A new all-you-can-eat music download service that claims to take advantage of a loophole in Spanish copyright law will launch on Tuesday and piggyback on a popular file-swapping network for distribution.Using a notorious P2P client like Grokster to distribute music digitally with the imprimatur of something official seems like a new version of the old scene, to quote an old Aerosmith song.
The new Madrid-based company, called Puretunes, is the second Spanish Web service to try offering access to a vast and otherwise unavailable catalog of music online without directly securing the record labels' permission.

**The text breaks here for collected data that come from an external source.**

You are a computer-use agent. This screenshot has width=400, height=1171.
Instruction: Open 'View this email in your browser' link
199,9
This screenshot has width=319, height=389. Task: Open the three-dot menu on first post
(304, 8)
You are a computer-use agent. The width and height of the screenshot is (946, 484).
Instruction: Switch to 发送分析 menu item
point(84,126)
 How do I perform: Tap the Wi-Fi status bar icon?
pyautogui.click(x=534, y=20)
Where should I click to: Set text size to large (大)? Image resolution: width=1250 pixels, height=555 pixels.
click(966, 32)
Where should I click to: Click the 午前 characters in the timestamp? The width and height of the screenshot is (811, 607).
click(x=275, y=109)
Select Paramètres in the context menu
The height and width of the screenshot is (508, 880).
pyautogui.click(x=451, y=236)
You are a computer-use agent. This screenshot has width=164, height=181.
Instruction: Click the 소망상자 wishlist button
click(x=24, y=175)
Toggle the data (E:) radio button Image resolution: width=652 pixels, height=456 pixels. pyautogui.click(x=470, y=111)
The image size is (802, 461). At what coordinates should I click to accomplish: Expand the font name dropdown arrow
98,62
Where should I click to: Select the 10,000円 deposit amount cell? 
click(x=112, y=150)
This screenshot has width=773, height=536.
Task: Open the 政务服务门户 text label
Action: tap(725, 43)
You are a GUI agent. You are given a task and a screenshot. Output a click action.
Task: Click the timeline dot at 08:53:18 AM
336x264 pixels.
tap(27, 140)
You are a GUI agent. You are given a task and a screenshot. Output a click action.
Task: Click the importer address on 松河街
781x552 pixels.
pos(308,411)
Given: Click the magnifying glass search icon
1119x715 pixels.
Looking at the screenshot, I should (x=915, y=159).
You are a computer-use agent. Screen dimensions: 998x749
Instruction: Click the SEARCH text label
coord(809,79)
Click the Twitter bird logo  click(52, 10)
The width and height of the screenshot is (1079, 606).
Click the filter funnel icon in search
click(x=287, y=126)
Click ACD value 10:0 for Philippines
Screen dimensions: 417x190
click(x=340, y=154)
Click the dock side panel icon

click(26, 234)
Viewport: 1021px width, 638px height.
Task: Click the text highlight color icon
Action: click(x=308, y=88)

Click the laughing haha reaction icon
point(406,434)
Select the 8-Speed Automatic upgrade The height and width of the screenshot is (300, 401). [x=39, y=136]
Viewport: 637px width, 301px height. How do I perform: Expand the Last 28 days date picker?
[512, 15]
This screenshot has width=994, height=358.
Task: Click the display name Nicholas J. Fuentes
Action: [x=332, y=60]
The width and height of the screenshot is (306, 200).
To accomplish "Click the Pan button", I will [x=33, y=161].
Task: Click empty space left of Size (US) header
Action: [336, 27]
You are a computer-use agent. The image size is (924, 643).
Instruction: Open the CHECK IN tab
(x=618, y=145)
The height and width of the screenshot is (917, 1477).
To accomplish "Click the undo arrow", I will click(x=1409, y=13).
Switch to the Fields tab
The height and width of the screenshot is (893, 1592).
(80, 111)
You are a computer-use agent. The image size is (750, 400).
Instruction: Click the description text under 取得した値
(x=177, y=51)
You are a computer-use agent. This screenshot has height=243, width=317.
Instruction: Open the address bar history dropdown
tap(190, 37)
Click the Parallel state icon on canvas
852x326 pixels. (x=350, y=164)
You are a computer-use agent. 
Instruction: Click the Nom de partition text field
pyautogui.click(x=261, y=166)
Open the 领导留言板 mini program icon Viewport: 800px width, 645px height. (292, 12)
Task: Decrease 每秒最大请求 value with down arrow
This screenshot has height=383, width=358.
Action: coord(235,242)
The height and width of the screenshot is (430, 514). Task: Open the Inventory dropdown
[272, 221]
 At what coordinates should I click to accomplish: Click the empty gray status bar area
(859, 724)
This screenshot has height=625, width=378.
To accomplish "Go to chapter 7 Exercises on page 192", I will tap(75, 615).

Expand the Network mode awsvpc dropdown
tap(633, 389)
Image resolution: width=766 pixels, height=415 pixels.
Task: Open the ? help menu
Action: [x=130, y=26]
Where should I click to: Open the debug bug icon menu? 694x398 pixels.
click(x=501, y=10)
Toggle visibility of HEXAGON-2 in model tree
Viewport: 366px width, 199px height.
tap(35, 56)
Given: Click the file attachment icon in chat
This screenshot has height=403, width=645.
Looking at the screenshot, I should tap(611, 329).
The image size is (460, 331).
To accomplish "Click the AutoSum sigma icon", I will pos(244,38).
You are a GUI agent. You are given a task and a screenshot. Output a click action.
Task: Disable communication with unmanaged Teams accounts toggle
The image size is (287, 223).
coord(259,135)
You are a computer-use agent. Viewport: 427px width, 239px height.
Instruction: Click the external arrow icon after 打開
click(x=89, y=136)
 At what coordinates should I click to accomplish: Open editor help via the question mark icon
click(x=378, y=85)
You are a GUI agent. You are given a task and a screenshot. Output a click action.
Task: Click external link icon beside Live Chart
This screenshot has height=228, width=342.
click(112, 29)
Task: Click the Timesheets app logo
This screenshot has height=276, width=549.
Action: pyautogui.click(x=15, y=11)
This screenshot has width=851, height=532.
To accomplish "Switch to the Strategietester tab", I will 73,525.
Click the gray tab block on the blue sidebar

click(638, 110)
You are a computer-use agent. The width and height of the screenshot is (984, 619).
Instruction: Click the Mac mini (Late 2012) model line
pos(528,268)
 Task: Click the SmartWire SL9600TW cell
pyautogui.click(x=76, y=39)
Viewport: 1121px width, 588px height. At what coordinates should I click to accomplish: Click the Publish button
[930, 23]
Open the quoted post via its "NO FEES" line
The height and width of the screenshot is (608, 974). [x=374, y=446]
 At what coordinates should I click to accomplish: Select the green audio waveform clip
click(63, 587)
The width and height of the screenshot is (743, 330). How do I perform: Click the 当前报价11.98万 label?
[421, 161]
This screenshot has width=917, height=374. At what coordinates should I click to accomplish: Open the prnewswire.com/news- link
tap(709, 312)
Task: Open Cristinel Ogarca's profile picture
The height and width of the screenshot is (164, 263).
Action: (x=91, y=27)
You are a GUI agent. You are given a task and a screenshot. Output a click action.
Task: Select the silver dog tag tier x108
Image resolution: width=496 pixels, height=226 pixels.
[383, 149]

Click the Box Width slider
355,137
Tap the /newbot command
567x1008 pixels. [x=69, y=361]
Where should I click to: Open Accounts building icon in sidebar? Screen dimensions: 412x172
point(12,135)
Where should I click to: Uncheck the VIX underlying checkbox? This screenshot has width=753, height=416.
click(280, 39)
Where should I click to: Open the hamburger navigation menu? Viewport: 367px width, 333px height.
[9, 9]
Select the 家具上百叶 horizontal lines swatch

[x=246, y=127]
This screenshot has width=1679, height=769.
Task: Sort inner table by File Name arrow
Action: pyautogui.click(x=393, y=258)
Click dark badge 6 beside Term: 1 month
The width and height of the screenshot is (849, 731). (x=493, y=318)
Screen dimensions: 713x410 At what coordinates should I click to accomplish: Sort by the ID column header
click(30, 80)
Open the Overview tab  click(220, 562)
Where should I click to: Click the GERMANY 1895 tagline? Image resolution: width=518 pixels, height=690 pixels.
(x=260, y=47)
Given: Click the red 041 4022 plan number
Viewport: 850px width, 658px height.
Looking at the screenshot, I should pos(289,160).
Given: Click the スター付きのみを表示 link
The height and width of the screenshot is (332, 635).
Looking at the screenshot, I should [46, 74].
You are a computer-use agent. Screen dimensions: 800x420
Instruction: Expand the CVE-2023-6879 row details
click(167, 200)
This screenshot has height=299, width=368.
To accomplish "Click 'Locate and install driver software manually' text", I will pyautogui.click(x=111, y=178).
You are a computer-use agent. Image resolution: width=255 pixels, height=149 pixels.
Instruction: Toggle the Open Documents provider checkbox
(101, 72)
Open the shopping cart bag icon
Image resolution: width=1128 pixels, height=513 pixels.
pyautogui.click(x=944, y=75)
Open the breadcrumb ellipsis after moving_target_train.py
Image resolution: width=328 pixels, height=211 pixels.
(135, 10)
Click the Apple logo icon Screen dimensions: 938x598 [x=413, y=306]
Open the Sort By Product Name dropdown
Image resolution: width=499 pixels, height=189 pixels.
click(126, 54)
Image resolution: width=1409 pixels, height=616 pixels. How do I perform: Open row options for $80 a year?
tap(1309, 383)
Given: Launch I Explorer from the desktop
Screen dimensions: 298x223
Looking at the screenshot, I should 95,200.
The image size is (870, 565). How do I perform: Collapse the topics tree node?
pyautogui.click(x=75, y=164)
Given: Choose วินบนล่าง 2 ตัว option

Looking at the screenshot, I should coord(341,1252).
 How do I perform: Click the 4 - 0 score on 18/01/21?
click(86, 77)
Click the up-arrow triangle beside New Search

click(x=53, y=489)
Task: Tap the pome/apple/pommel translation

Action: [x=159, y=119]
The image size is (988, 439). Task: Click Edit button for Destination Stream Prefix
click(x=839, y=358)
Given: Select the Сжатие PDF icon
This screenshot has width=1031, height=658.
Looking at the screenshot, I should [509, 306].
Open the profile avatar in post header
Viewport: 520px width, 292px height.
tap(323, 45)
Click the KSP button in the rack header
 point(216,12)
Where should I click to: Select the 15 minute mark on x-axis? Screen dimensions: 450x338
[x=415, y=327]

In an apparent bid for publicity--and in what will certainly spark record companies' ire further--Puretunes' first affiliate distributor is Grokster, the file-swapping software company that recently won a clean legal bill of health from a Los Angeles federal judge.
Puretunes claims that what it is doing is perfectly legal, but that remains to be seen. The relative success of Apple's iTunes Music Store and Roxio's recent purchase of Pressplay as a prelude to a relaunch of (gasp) Napster are sure to raise the ire of the RIAA. I don't have a strong opinion on this one, but I tend to doubt that these digital music distribution services, no matter how cleverly packaged, will stop the P2P file-swapping profligacy.
Anybody else tired of seeing those Apple music commercials on TV? They shouldn't have let those people out of karaoke bars.